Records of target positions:
— Start —
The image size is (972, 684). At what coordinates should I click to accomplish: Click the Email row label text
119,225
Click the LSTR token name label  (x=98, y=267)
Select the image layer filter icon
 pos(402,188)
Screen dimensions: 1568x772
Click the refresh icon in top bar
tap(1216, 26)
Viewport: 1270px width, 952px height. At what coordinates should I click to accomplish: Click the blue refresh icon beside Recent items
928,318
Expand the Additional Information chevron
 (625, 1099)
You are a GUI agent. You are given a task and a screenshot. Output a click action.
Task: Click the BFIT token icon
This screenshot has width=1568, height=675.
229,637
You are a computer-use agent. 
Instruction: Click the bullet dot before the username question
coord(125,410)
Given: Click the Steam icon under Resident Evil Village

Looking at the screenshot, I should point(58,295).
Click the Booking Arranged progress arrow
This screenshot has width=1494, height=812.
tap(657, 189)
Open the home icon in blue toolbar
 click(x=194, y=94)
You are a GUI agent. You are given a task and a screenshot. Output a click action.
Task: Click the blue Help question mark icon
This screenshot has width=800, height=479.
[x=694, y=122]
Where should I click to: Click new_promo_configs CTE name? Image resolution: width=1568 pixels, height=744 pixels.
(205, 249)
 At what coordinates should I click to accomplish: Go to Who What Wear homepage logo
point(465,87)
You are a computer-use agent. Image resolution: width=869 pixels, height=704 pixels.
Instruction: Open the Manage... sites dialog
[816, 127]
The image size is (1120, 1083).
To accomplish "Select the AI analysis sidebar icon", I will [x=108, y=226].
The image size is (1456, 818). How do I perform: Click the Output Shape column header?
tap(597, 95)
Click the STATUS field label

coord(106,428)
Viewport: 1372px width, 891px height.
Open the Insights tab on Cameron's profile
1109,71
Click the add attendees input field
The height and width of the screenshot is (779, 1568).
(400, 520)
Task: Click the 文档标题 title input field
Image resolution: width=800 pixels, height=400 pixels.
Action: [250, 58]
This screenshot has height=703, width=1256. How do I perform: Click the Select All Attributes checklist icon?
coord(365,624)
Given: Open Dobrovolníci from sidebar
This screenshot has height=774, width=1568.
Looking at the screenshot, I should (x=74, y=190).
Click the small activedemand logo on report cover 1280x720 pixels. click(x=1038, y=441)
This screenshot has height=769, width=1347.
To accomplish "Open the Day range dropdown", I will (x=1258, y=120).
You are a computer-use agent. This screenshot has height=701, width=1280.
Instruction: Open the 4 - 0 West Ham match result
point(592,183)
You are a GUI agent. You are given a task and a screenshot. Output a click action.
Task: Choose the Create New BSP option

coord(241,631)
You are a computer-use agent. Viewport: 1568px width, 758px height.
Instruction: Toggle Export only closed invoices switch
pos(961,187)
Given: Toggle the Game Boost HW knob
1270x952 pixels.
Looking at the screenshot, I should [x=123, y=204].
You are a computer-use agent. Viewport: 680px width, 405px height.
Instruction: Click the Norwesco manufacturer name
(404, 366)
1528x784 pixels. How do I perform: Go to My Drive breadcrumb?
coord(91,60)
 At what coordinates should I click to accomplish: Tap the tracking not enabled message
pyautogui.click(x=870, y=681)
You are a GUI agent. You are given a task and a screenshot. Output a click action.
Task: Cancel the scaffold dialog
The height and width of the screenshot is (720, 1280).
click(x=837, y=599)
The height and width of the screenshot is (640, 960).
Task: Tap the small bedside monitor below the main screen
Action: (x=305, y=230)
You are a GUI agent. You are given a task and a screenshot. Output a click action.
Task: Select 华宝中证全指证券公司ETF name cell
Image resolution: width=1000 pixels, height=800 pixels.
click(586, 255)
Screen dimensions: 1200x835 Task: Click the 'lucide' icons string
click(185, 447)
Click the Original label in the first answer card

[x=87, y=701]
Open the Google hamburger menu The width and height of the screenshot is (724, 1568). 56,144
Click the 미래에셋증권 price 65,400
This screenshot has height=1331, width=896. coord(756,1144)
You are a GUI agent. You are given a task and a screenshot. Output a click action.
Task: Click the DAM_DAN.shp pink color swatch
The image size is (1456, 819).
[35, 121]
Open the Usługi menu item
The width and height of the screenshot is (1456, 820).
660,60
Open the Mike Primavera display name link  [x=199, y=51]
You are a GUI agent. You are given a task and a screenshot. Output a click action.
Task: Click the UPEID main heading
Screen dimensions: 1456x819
— End —
# YOUR INSTRUCTIONS
Print the records above again, reproducing every line without any change.

# EXERCISE RESULT
The image size is (972, 684). At what coordinates should I click to accomplish: Click the Email row label text
119,225
Click the LSTR token name label  (x=98, y=267)
Select the image layer filter icon
 pos(402,188)
Screen dimensions: 1568x772
Click the refresh icon in top bar
tap(1216, 26)
Viewport: 1270px width, 952px height. At what coordinates should I click to accomplish: Click the blue refresh icon beside Recent items
928,318
Expand the Additional Information chevron
 (625, 1099)
You are a GUI agent. You are given a task and a screenshot. Output a click action.
Task: Click the BFIT token icon
This screenshot has width=1568, height=675.
229,637
You are a computer-use agent. 
Instruction: Click the bullet dot before the username question
coord(125,410)
Given: Click the Steam icon under Resident Evil Village

Looking at the screenshot, I should point(58,295).
Click the Booking Arranged progress arrow
This screenshot has width=1494, height=812.
tap(657, 189)
Open the home icon in blue toolbar
 click(x=194, y=94)
You are a GUI agent. You are given a task and a screenshot. Output a click action.
Task: Click the blue Help question mark icon
This screenshot has width=800, height=479.
[x=694, y=122]
Where should I click to: Click new_promo_configs CTE name? Image resolution: width=1568 pixels, height=744 pixels.
(205, 249)
 At what coordinates should I click to accomplish: Go to Who What Wear homepage logo
point(465,87)
You are a computer-use agent. Image resolution: width=869 pixels, height=704 pixels.
Instruction: Open the Manage... sites dialog
[816, 127]
The image size is (1120, 1083).
To accomplish "Select the AI analysis sidebar icon", I will [x=108, y=226].
The image size is (1456, 818). How do I perform: Click the Output Shape column header?
tap(597, 95)
Click the STATUS field label

coord(106,428)
Viewport: 1372px width, 891px height.
Open the Insights tab on Cameron's profile
1109,71
Click the add attendees input field
The height and width of the screenshot is (779, 1568).
(400, 520)
Task: Click the 文档标题 title input field
Image resolution: width=800 pixels, height=400 pixels.
Action: [250, 58]
This screenshot has height=703, width=1256. How do I perform: Click the Select All Attributes checklist icon?
coord(365,624)
Given: Open Dobrovolníci from sidebar
This screenshot has height=774, width=1568.
Looking at the screenshot, I should (x=74, y=190).
Click the small activedemand logo on report cover 1280x720 pixels. click(x=1038, y=441)
This screenshot has height=769, width=1347.
To accomplish "Open the Day range dropdown", I will (x=1258, y=120).
You are a computer-use agent. This screenshot has height=701, width=1280.
Instruction: Open the 4 - 0 West Ham match result
point(592,183)
You are a GUI agent. You are given a task and a screenshot. Output a click action.
Task: Choose the Create New BSP option

coord(241,631)
You are a computer-use agent. Viewport: 1568px width, 758px height.
Instruction: Toggle Export only closed invoices switch
pos(961,187)
Given: Toggle the Game Boost HW knob
1270x952 pixels.
Looking at the screenshot, I should [x=123, y=204].
You are a computer-use agent. Viewport: 680px width, 405px height.
Instruction: Click the Norwesco manufacturer name
(404, 366)
1528x784 pixels. How do I perform: Go to My Drive breadcrumb?
coord(91,60)
 At what coordinates should I click to accomplish: Tap the tracking not enabled message
pyautogui.click(x=870, y=681)
You are a GUI agent. You are given a task and a screenshot. Output a click action.
Task: Cancel the scaffold dialog
The height and width of the screenshot is (720, 1280).
click(x=837, y=599)
The height and width of the screenshot is (640, 960).
Task: Tap the small bedside monitor below the main screen
Action: (x=305, y=230)
You are a GUI agent. You are given a task and a screenshot. Output a click action.
Task: Select 华宝中证全指证券公司ETF name cell
Image resolution: width=1000 pixels, height=800 pixels.
click(586, 255)
Screen dimensions: 1200x835 Task: Click the 'lucide' icons string
click(185, 447)
Click the Original label in the first answer card

[x=87, y=701]
Open the Google hamburger menu The width and height of the screenshot is (724, 1568). 56,144
Click the 미래에셋증권 price 65,400
This screenshot has height=1331, width=896. coord(756,1144)
You are a GUI agent. You are given a task and a screenshot. Output a click action.
Task: Click the DAM_DAN.shp pink color swatch
The image size is (1456, 819).
[35, 121]
Open the Usługi menu item
The width and height of the screenshot is (1456, 820).
660,60
Open the Mike Primavera display name link  [x=199, y=51]
You are a GUI agent. You are given a task and a screenshot. Output a click action.
Task: Click the UPEID main heading
Screen dimensions: 1456x819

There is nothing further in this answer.